PAGE TEXT:
——————

Module sprime.reporting

Data quality reporting system for sprime.

Provides global configuration and reporting infrastructure for tracking data quality issues, warnings, and processing metrics.

Functions

def print_processing_summary(report: ProcessingReport)
Expand source code
def print_processing_summary(report: ProcessingReport):
    """Print brief summary to console."""
    print("\n" + "=" * 60)
    print("DATA PROCESSING SUMMARY")
    print("=" * 60)
    print(f"Total Rows:                 {report.total_rows}")
    print(f"Rows Processed:             {report.rows_processed}")
    print(f"Rows Skipped:                {report.rows_skipped}")
    print(f"Compounds Loaded:            {report.compounds_loaded}")
    print(f"Profiles Created:            {report.profiles_created}")
    print(f"Profiles with S' Calculated: {report.profiles_with_s_prime}")
    print(f"Profiles Failed:             {report.profiles_failed_fit}")
    print()

    if (
        report.missing_drug_ids
        or report.missing_compound_names
        or report.missing_cell_lines
        or report.insufficient_data_points
        or report.invalid_numeric_values
    ):
        print("DATA QUALITY ISSUES:")
        if report.missing_drug_ids:
            print(f"  Missing Compound IDs:       {report.missing_drug_ids}")
        if report.missing_compound_names:
            print(f"  Missing Compound Names:     {report.missing_compound_names}")
        if report.missing_cell_lines:
            print(f"  Missing Cell Lines:        {report.missing_cell_lines}")
        if report.insufficient_data_points:
            print(f"  Insufficient Data Points:   {report.insufficient_data_points}")

——————

PROBLEMS TO WORK ON:
1 – For each statement, say whether it agrees with the sprime.reporting page, answering yes or no and quoting the deciding words: (a) The module supplies global configuration and reporting infrastructure. (b) print_processing_summary writes its summary to a file. (c) The summary's heading line reads DATA PROCESSING SUMMARY.
2 – Duplicate the part of the sprime.reporting page starting with "Data quality reporting" and going on through "t: ProcessingReport)".
The records come from a different source than the sprime.reporting page.

GIVEN RECORDS:

——————

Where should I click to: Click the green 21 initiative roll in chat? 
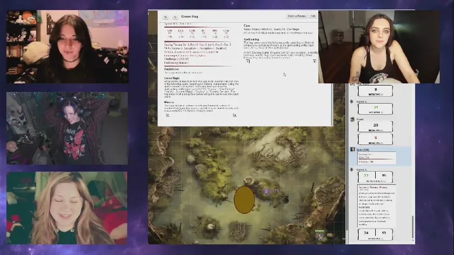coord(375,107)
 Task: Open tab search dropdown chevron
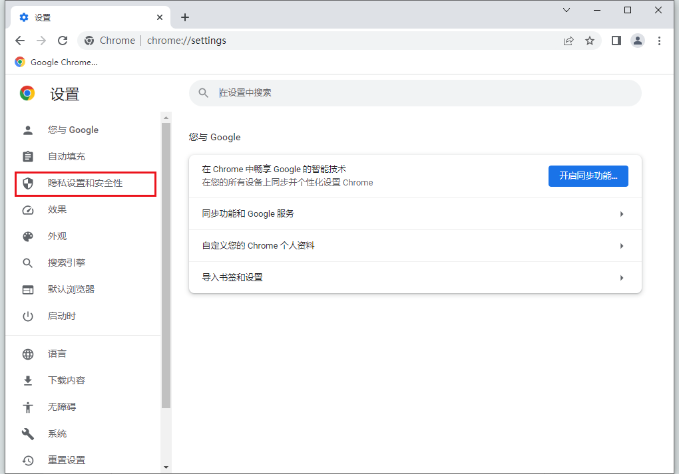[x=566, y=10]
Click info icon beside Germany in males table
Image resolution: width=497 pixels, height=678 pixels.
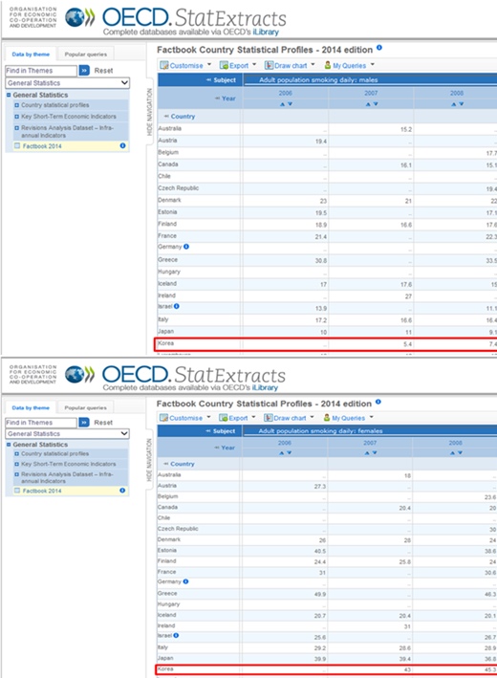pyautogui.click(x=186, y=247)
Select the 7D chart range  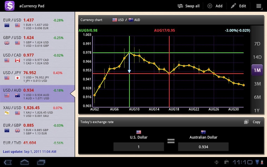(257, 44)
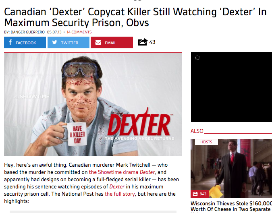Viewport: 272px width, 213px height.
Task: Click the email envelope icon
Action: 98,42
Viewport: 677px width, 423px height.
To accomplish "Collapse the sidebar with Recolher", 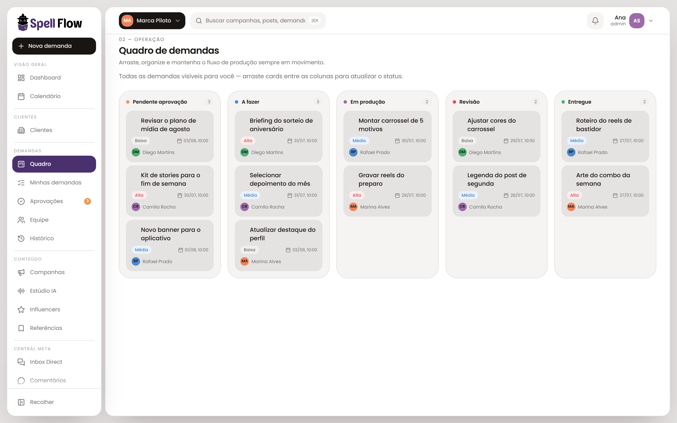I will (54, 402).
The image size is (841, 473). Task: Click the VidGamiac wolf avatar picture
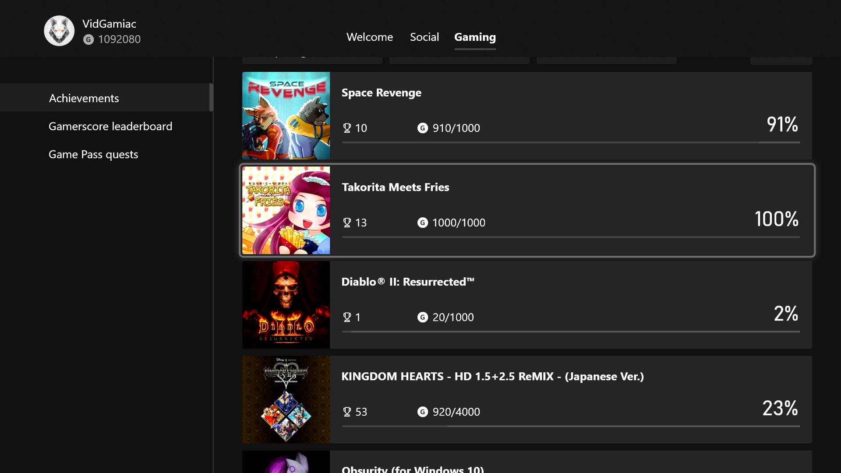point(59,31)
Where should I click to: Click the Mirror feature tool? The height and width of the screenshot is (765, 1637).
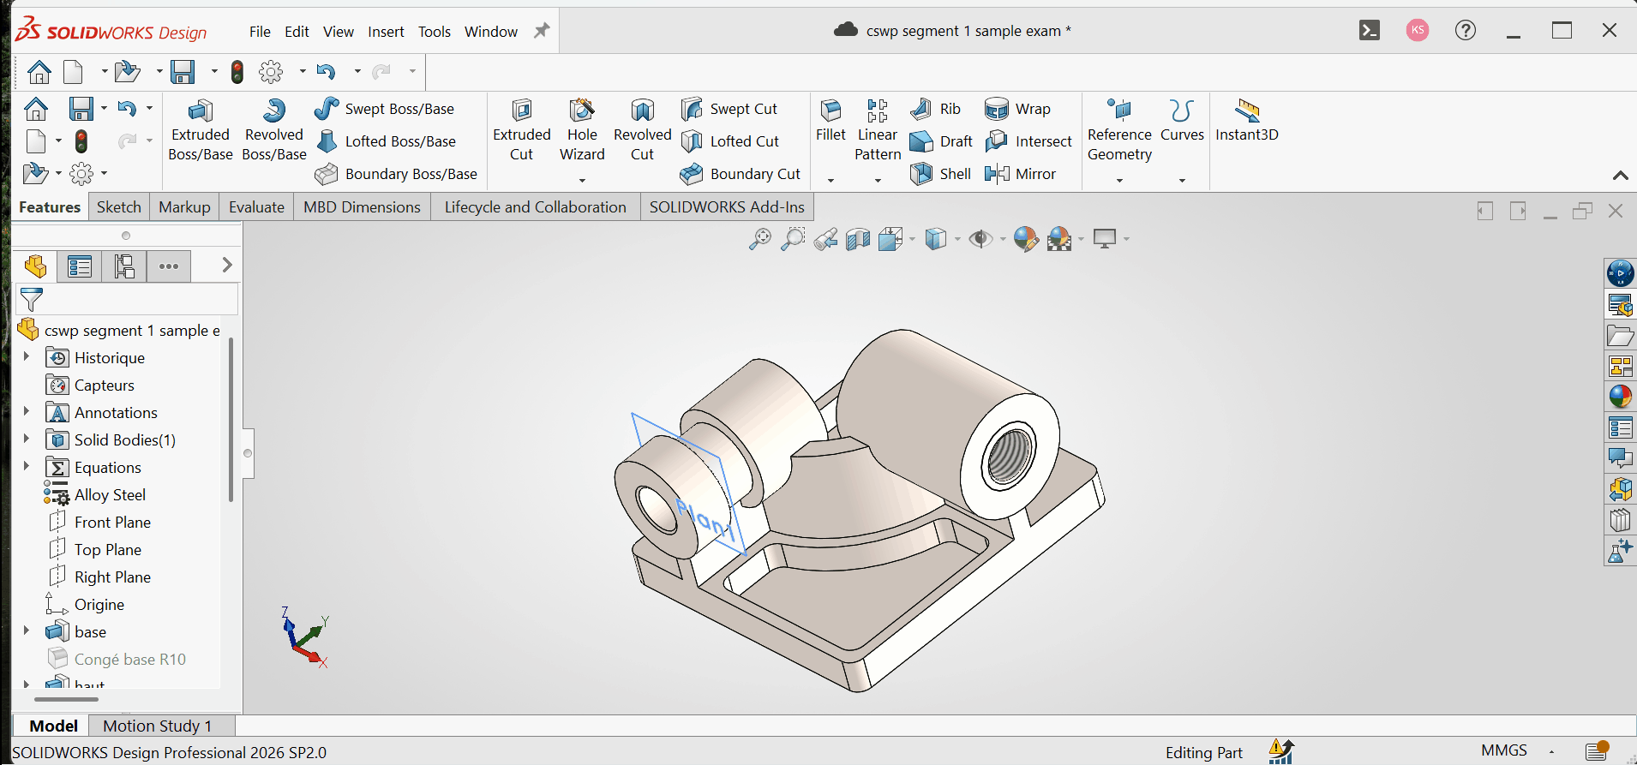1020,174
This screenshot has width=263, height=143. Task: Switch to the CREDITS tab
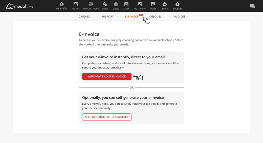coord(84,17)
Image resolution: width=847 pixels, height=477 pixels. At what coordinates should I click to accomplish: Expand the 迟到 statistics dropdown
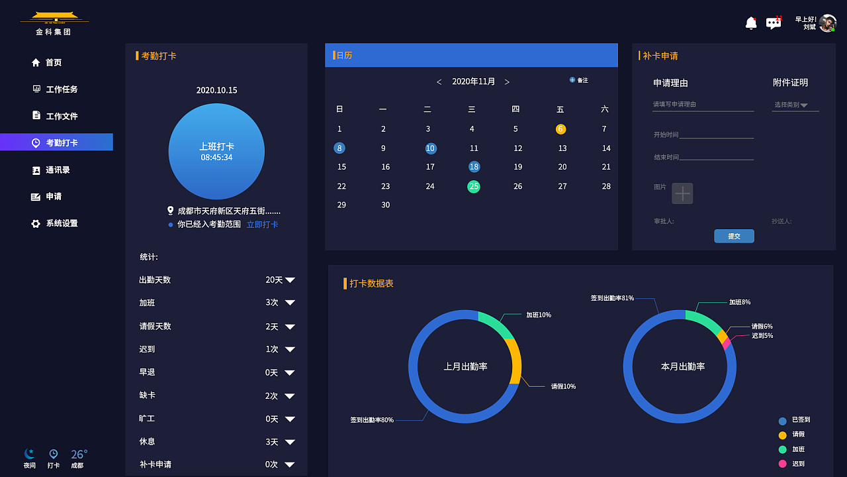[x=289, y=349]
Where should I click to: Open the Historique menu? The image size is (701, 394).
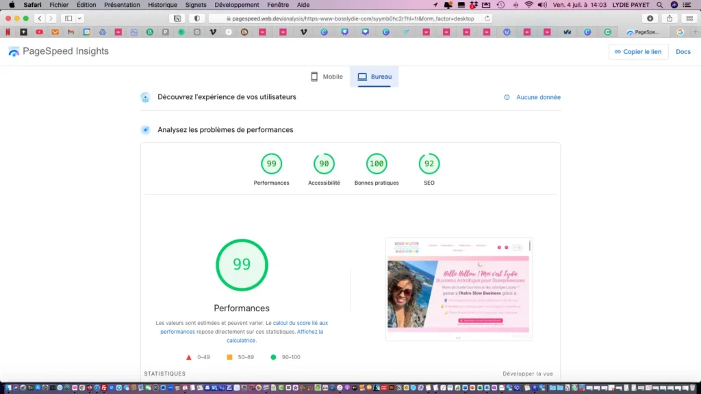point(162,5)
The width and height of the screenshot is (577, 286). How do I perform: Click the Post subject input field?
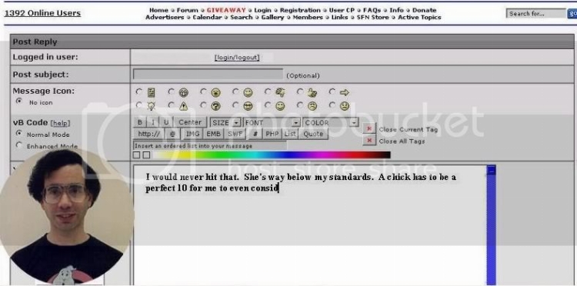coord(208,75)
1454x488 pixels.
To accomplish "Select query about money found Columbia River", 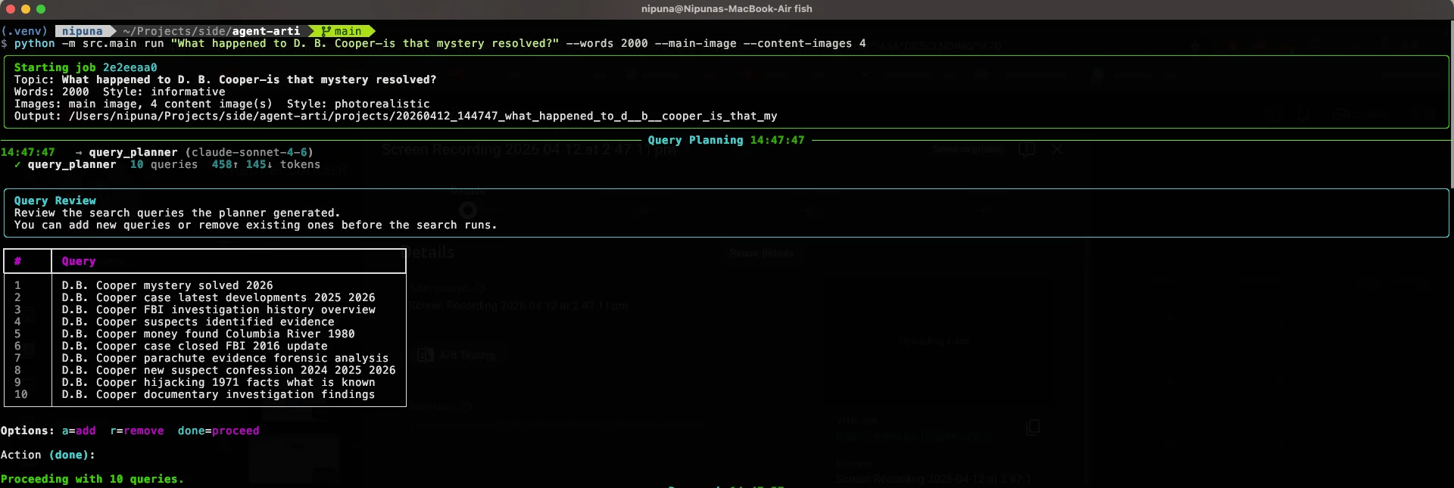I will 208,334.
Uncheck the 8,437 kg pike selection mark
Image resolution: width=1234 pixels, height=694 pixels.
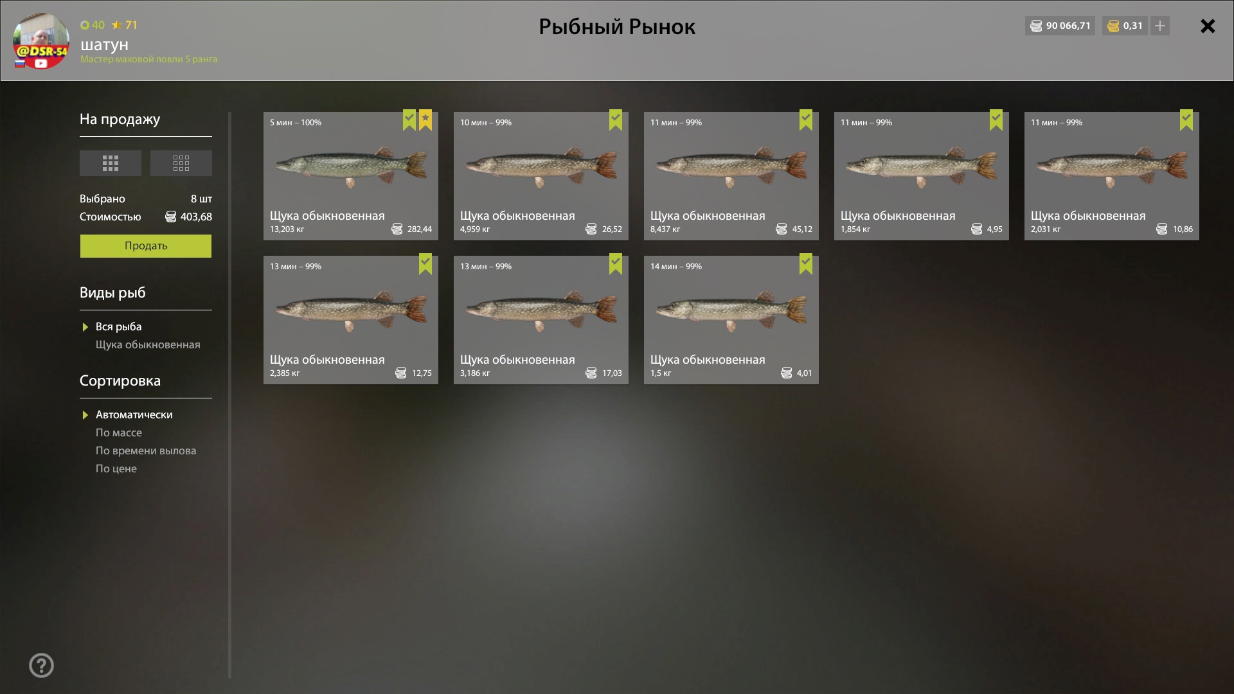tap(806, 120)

——————

RESULTS OF THE TASKS:
1 –
(a) Yes: "Provides global configuration and reporting infrastructure for tracking data quality issues, warnings, and processing metrics."
(b) No: "Print brief summary to console."
(c) Yes: print("DATA PROCESSING SUMMARY")

2 –
Data quality reporting system for sprime.

Provides global configuration and reporting infrastructure for tracking data quality issues, warnings, and processing metrics.

Functions

def print_processing_summary(report: ProcessingReport)